Background: The objective of the present study was to isolate and purify the protein fraction(s) of llama seminal plasma responsible for the ovulation-inducing effect of the ejaculate.

Methods: Semen collected from male llamas by artificial vagina was centrifuged and the seminal plasma was harvested and stored frozen. Seminal plasma was thawed and loaded onto a Type 1 macro-prep ceramic hydroxylapatite column and elution was carried out using a lineal gradient with 350 mM sodium phosphate. Three protein fractions were identified clearly (Fractions A, B, and C), where a prominent protein band with a mass of 14 kDa was identified in Fraction C. Fraction C was loaded into a sephacryl gel filtration column for further purification using fast protein liquid chromatography (FPLC). Isocratic elution resulted in 2 distinct protein fractions (Fractions C1 and C2). An in vivo bioassay (n=10 to 11 llamas per group) was used to determine the ovarian effect of each fraction involving treatment with saline (negative control), whole seminal plasma (positive control), or seminal plasma Fractions A, B or C2. Ultrasonography was done to detect ovulation and CL formation, and blood samples were taken to measure plasma progesterone and LH concentrations.

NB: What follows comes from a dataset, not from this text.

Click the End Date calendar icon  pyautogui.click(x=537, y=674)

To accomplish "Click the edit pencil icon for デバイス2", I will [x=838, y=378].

Results: Ovulation and CL formation was detected in 0/10, 10/11, 0/10, 2/11, and 10/11 llamas treated with saline, whole seminal plasma, Fractions A, B and C2 respectively (P<0.001). A surge in circulating concentrations of LH was detected within 2 hours only in llamas treated with either whole seminal plasma or Fraction C2. Plasma progesterone concentration and CL diameter profiles were greatest (P<0.05) in llamas treated with Fraction C2.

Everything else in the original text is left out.